## start Records to use

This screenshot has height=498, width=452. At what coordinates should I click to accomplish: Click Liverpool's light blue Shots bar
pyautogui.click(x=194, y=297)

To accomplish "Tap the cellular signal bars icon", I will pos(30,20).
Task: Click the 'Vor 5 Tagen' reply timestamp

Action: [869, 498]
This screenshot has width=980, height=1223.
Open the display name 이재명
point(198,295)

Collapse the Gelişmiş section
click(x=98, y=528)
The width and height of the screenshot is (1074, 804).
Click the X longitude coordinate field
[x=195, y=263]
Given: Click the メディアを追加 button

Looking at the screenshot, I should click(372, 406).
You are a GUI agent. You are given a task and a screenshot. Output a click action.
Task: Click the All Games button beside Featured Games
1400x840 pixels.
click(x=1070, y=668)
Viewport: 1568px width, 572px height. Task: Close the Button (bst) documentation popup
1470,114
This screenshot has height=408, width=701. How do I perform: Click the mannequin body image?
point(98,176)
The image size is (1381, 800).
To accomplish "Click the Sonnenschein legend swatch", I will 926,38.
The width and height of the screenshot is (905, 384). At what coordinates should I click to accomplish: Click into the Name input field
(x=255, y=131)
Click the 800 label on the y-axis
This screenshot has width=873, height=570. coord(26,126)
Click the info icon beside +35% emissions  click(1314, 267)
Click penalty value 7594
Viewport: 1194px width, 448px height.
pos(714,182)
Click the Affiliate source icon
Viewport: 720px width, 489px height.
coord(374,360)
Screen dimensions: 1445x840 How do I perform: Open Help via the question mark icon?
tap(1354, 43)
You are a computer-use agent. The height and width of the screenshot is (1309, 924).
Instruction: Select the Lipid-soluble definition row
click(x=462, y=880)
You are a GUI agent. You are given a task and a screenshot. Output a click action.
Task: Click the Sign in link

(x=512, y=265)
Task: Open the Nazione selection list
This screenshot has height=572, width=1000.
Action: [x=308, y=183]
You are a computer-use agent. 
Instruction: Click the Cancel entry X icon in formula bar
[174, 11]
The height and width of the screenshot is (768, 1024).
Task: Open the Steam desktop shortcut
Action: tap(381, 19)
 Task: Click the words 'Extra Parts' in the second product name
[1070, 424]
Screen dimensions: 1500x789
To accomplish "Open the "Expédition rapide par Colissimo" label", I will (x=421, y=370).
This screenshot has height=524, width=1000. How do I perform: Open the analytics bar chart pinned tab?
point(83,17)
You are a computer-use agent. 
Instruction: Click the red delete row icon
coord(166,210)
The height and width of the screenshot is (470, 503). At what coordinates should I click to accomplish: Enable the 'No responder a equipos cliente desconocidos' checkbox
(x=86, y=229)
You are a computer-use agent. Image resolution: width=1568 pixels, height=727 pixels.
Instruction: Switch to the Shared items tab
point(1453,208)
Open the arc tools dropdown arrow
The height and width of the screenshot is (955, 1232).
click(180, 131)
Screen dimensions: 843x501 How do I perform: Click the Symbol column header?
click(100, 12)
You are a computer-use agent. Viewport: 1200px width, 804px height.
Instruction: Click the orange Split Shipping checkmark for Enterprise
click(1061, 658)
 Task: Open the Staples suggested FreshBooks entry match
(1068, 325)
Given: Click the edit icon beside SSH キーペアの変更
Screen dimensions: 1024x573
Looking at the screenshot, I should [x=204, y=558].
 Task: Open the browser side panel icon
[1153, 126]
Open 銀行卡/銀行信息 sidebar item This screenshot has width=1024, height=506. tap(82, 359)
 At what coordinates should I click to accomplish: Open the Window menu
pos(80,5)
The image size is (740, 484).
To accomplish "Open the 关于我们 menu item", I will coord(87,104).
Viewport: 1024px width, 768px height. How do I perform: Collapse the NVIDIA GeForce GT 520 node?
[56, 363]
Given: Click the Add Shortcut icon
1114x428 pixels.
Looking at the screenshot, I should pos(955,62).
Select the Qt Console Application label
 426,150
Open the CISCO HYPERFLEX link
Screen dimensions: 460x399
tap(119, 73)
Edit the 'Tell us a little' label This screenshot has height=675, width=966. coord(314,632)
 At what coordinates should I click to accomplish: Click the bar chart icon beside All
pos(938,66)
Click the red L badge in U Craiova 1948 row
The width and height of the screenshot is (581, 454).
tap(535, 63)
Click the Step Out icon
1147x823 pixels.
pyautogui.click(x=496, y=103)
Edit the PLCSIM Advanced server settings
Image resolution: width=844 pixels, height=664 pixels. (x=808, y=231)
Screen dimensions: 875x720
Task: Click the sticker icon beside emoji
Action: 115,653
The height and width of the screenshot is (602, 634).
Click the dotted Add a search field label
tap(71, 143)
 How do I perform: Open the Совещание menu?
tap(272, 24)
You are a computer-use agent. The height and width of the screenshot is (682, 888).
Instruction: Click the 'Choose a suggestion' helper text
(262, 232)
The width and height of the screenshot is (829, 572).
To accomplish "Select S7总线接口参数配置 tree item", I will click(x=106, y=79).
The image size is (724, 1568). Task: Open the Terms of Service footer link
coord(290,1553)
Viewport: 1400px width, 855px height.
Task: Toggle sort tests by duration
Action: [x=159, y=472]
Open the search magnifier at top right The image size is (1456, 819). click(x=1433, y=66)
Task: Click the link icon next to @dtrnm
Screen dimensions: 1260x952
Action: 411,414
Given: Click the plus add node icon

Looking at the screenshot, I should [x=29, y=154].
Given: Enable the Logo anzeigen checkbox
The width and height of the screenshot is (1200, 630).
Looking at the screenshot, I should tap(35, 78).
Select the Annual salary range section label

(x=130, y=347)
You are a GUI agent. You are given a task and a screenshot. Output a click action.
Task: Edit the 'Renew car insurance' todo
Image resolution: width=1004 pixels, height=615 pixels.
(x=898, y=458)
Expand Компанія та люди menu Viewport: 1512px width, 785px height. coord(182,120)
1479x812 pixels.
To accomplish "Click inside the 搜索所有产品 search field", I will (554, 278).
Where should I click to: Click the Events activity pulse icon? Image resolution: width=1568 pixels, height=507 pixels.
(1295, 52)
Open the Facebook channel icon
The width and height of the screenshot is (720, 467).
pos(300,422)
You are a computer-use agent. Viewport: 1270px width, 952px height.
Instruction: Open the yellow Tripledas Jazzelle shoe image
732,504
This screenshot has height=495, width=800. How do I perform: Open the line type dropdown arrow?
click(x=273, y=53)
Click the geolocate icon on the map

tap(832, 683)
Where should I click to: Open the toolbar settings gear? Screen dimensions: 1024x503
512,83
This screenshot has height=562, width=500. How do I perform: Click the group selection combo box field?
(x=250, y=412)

## end Records to use

• _Instructions to follow_:
Output each of the entries above line for line, with no changes.

• _Output for this task_:
This screenshot has height=498, width=452. At what coordinates should I click to accomplish: Click Liverpool's light blue Shots bar
pyautogui.click(x=194, y=297)

To accomplish "Tap the cellular signal bars icon", I will pos(30,20).
Task: Click the 'Vor 5 Tagen' reply timestamp

Action: [869, 498]
This screenshot has width=980, height=1223.
Open the display name 이재명
point(198,295)

Collapse the Gelişmiş section
click(x=98, y=528)
The width and height of the screenshot is (1074, 804).
Click the X longitude coordinate field
[x=195, y=263]
Given: Click the メディアを追加 button

Looking at the screenshot, I should click(372, 406).
You are a GUI agent. You are given a task and a screenshot. Output a click action.
Task: Click the All Games button beside Featured Games
1400x840 pixels.
click(x=1070, y=668)
Viewport: 1568px width, 572px height. Task: Close the Button (bst) documentation popup
1470,114
This screenshot has height=408, width=701. How do I perform: Click the mannequin body image?
point(98,176)
The image size is (1381, 800).
To accomplish "Click the Sonnenschein legend swatch", I will 926,38.
The width and height of the screenshot is (905, 384). At what coordinates should I click to accomplish: Click into the Name input field
(x=255, y=131)
Click the 800 label on the y-axis
This screenshot has width=873, height=570. coord(26,126)
Click the info icon beside +35% emissions  click(1314, 267)
Click penalty value 7594
Viewport: 1194px width, 448px height.
pos(714,182)
Click the Affiliate source icon
Viewport: 720px width, 489px height.
coord(374,360)
Screen dimensions: 1445x840 How do I perform: Open Help via the question mark icon?
tap(1354, 43)
You are a computer-use agent. The height and width of the screenshot is (1309, 924).
Instruction: Select the Lipid-soluble definition row
click(x=462, y=880)
You are a GUI agent. You are given a task and a screenshot. Output a click action.
Task: Click the Sign in link

(x=512, y=265)
Task: Open the Nazione selection list
This screenshot has height=572, width=1000.
Action: [x=308, y=183]
You are a computer-use agent. 
Instruction: Click the Cancel entry X icon in formula bar
[174, 11]
The height and width of the screenshot is (768, 1024).
Task: Open the Steam desktop shortcut
Action: tap(381, 19)
 Task: Click the words 'Extra Parts' in the second product name
[1070, 424]
Screen dimensions: 1500x789
To accomplish "Open the "Expédition rapide par Colissimo" label", I will (x=421, y=370).
This screenshot has height=524, width=1000. How do I perform: Open the analytics bar chart pinned tab?
point(83,17)
You are a computer-use agent. 
Instruction: Click the red delete row icon
coord(166,210)
The height and width of the screenshot is (470, 503). At what coordinates should I click to accomplish: Enable the 'No responder a equipos cliente desconocidos' checkbox
(x=86, y=229)
You are a computer-use agent. Image resolution: width=1568 pixels, height=727 pixels.
Instruction: Switch to the Shared items tab
point(1453,208)
Open the arc tools dropdown arrow
The height and width of the screenshot is (955, 1232).
click(180, 131)
Screen dimensions: 843x501 How do I perform: Click the Symbol column header?
click(100, 12)
You are a computer-use agent. Viewport: 1200px width, 804px height.
Instruction: Click the orange Split Shipping checkmark for Enterprise
click(1061, 658)
 Task: Open the Staples suggested FreshBooks entry match
(1068, 325)
Given: Click the edit icon beside SSH キーペアの変更
Screen dimensions: 1024x573
Looking at the screenshot, I should [x=204, y=558].
 Task: Open the browser side panel icon
[1153, 126]
Open 銀行卡/銀行信息 sidebar item This screenshot has width=1024, height=506. tap(82, 359)
 At what coordinates should I click to accomplish: Open the Window menu
pos(80,5)
The image size is (740, 484).
To accomplish "Open the 关于我们 menu item", I will coord(87,104).
Viewport: 1024px width, 768px height. How do I perform: Collapse the NVIDIA GeForce GT 520 node?
[56, 363]
Given: Click the Add Shortcut icon
1114x428 pixels.
Looking at the screenshot, I should pos(955,62).
Select the Qt Console Application label
 426,150
Open the CISCO HYPERFLEX link
Screen dimensions: 460x399
tap(119, 73)
Edit the 'Tell us a little' label This screenshot has height=675, width=966. coord(314,632)
 At what coordinates should I click to accomplish: Click the bar chart icon beside All
pos(938,66)
Click the red L badge in U Craiova 1948 row
The width and height of the screenshot is (581, 454).
tap(535, 63)
Click the Step Out icon
1147x823 pixels.
pyautogui.click(x=496, y=103)
Edit the PLCSIM Advanced server settings
Image resolution: width=844 pixels, height=664 pixels. (x=808, y=231)
Screen dimensions: 875x720
Task: Click the sticker icon beside emoji
Action: 115,653
The height and width of the screenshot is (602, 634).
Click the dotted Add a search field label
tap(71, 143)
 How do I perform: Open the Совещание menu?
tap(272, 24)
You are a computer-use agent. The height and width of the screenshot is (682, 888).
Instruction: Click the 'Choose a suggestion' helper text
(262, 232)
The width and height of the screenshot is (829, 572).
To accomplish "Select S7总线接口参数配置 tree item", I will click(x=106, y=79).
The image size is (724, 1568). Task: Open the Terms of Service footer link
coord(290,1553)
Viewport: 1400px width, 855px height.
Task: Toggle sort tests by duration
Action: [x=159, y=472]
Open the search magnifier at top right The image size is (1456, 819). click(x=1433, y=66)
Task: Click the link icon next to @dtrnm
Screen dimensions: 1260x952
Action: 411,414
Given: Click the plus add node icon

Looking at the screenshot, I should [x=29, y=154].
Given: Enable the Logo anzeigen checkbox
The width and height of the screenshot is (1200, 630).
Looking at the screenshot, I should tap(35, 78).
Select the Annual salary range section label

(x=130, y=347)
You are a GUI agent. You are given a task and a screenshot. Output a click action.
Task: Edit the 'Renew car insurance' todo
Image resolution: width=1004 pixels, height=615 pixels.
(x=898, y=458)
Expand Компанія та люди menu Viewport: 1512px width, 785px height. coord(182,120)
1479x812 pixels.
To accomplish "Click inside the 搜索所有产品 search field", I will (554, 278).
Where should I click to: Click the Events activity pulse icon? Image resolution: width=1568 pixels, height=507 pixels.
(1295, 52)
Open the Facebook channel icon
The width and height of the screenshot is (720, 467).
pos(300,422)
You are a computer-use agent. Viewport: 1270px width, 952px height.
Instruction: Open the yellow Tripledas Jazzelle shoe image
732,504
This screenshot has height=495, width=800. How do I perform: Open the line type dropdown arrow?
click(x=273, y=53)
Click the geolocate icon on the map

tap(832, 683)
Where should I click to: Open the toolbar settings gear? Screen dimensions: 1024x503
512,83
This screenshot has height=562, width=500. How do I perform: Click the group selection combo box field?
(x=250, y=412)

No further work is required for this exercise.